### WHAT YOU NEED TO DO
(A) According to the optimization problems page, what kind of problem is every optimization problem expressed as?
(B) Which classes does the optimization problems page list in its summary of the pybrops.opt.prob module?

### READING TEXT
Optimization Problems

Class Family Overview

All optimization problems in PyBrOpS are represented using classes derived from the Problem interface in the pybrops.opt.prob submodule. All classes derived from the Problem interface contain metadata pertaining to the decision space, the objective space, and inequality and equality constraints for the optimization. Derivatives of this interface must also implement an evaluation function which is used to evaluate candidate solutions in the decision space. All optimization problems are expressed as minimization problems.

Summary of Optimization Problem Classes

Definitions of optimization problem interfaces within PyBrOpS can be found in the pybrops.opt.prob module. Within this module are several semi-abstract class definitions which are summarized below.

Summary of classes in the pybrops.opt.prob module

Class Name	Class Type	Class Description
Problem	Semi-Abstract	Interface for all optimization problem child classes.
BinaryProblem	Semi-Abstract	Interface for all optimization problem child classes representing problems in binary decision spaces.
IntegerProblem	Semi-Abstract	Interface for all optimization problem child classes representing problems in integer decision spaces.
RealProblem	Semi-Abstract	Interface for all optimization problem child classes representing problems in real decision spaces.
SubsetProblem	Semi-Abstract	Interface for all optimization problem child classes representing problems in subset decision spaces.

Loading Optimization Problem Modules

Importing optimization problem classes can be accomplished using the following import statements:

# import the Problem class (a semi-abstract interface class)
from pybrops.opt.prob.Problem import Problem

# import the BinaryProblem class (a semi-abstract interface class)
from pybrops.opt.prob.BinaryProblem import BinaryProblem

# import the IntegerProblem class (a semi-abstract interface class)
from pybrops.opt.prob.IntegerProblem import IntegerProblem

# import the RealProblem class (a semi-abstract interface class)
from pybrops.opt.prob.RealProblem import RealProblem

# import the SubsetProblem class (a semi-abstract interface class)
from pybrops.opt.prob.SubsetProblem import SubsetProblem

Optimization Problem Properties

PyMOO specific properties

All optimization problem definitions inherit from PyMOO’s Problem definition. For information regarding these properties, see the PyMOO’s Problem Definition webpage.

PyBrOpS specific properties

To create a more stable interface overlaying the PyMOO interface, PyBrOpS defines several properties within its Problem definition. These additional properties are summarized below.

Summary of PyBrOpS specific Problem properties

Property	Description
ndecn	Number of decision variables.
decn_space	Decision space boundaries.
decn_space_lower	Lower boundary of the decision space.
decn_space_upper	Upper boundary of the decision space.
nobj	Number of objectives.
obj_wt	Objective function weights.
nineqcv	Number of inequality constraint violation functions.

### MATERIAL PROVIDED
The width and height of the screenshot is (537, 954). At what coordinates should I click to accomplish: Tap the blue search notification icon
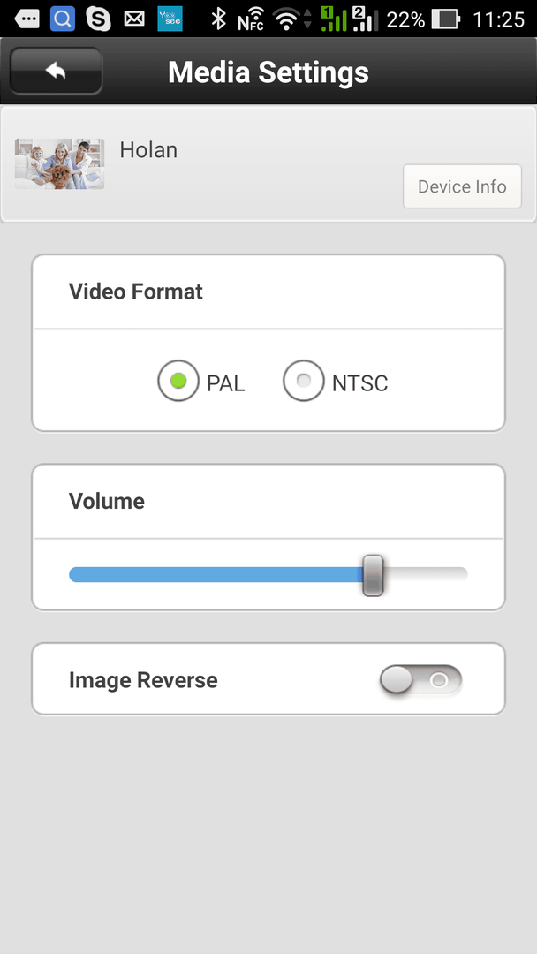(x=62, y=19)

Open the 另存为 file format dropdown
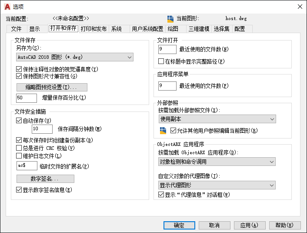[75, 57]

### ANSWERS BY TASK
(A) Every optimization problem is expressed as a minimization problem.

(B) Problem, BinaryProblem, IntegerProblem, RealProblem, SubsetProblem